Terraform Module and state - general question

Hello,

Need some help or guidance

sequence of events

Step1)

Provisioned aurora RDS cluster with below TF automation using the same workspace.
First module creates an aurora PostgreSQL instance
Second module creates a database accounts based on RDS endpoint as input from the first module.

main.tf
module "aurora-postgresql" {
	  source  = "aurora-postgresql/aws"
	  version = "6.0.3"
               /*Some input parameters*/
              }

module "postgre-setup-db-accts" {
	  source = "postgresql-setup-db-accts/aws"
	  version                    = "1.1.5"
          cluster_endpoint           = module.aurora-postgresql.rg_write_cluster_endpoint_alias
                /*Few others input parameters*/
	} /* using  cyrilgdn/postgresql provider */

In the end i will have a postgreSQL cluster with required DB accounts for application deployment.

Step2)

I must rebuild the RDS cluster due to an issue either from a backup snapshot or restore to a Point in time(PITR).

Step 3)

When I build a new cluster from the snapshot or PITR (any builds from Snapshot/PITR will builds a new cluster)

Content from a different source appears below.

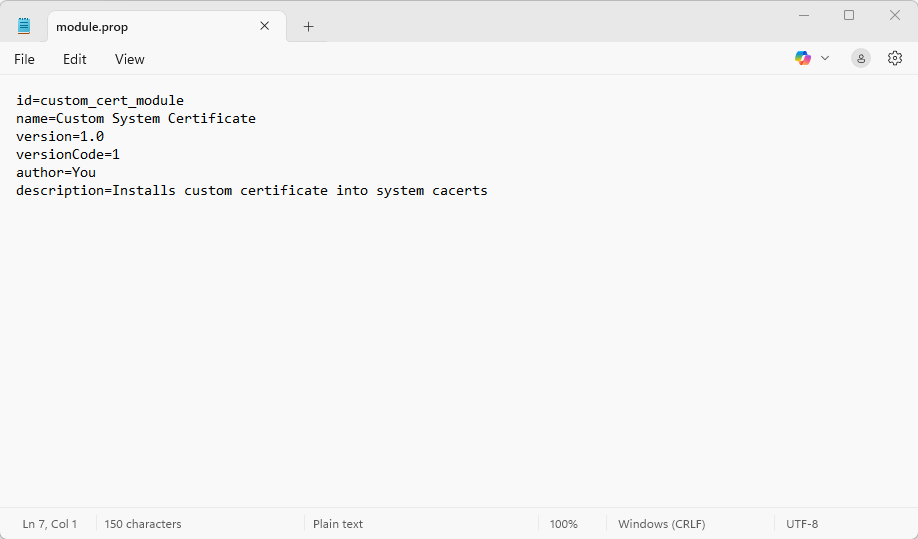Close the module.prop tab
The height and width of the screenshot is (539, 918).
click(265, 26)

As database accounts already exist in the restored DB, my build is going to fail as the second module (postgre-setup-db-accts ) is trying to create the accounts again as part of deployment based on the current tf state file.

Tried refresh by running the below command with an assumption the state file will get updated with the current state of infrastructure but that is not working either.

terraform apply -refresh-only -var-file=input_vars.tfvars

How do we address these types of situations ?

Regards
rx

Generally a situation like this needs to be addressed in one of two ways:

1) Allow for a complete opt-out of creating those resources

For example, by using Terraform input variable you can set, which is used in a count expression on the module, setting it to 0 or 1 depending on whether it is needed.

This is easy to set up - but means you need to manage any further changes to the accounts outside of Terraform.

2) Import the resources

Importing (terraform import) is the process of telling Terraform that a particular resource in the configuration corresponds to something that already exists.

It’s useful… but kind of cumbersome.

First, it’s up to the provider implementation to decide whether to support importing at all. Many do though.

Then, the format of the string you need to use to identify the existing resource is again entirely up to the provider. It looks like the postgresql_role resource just uses the name of the role though, so that’s simple enough (Terraform Registry)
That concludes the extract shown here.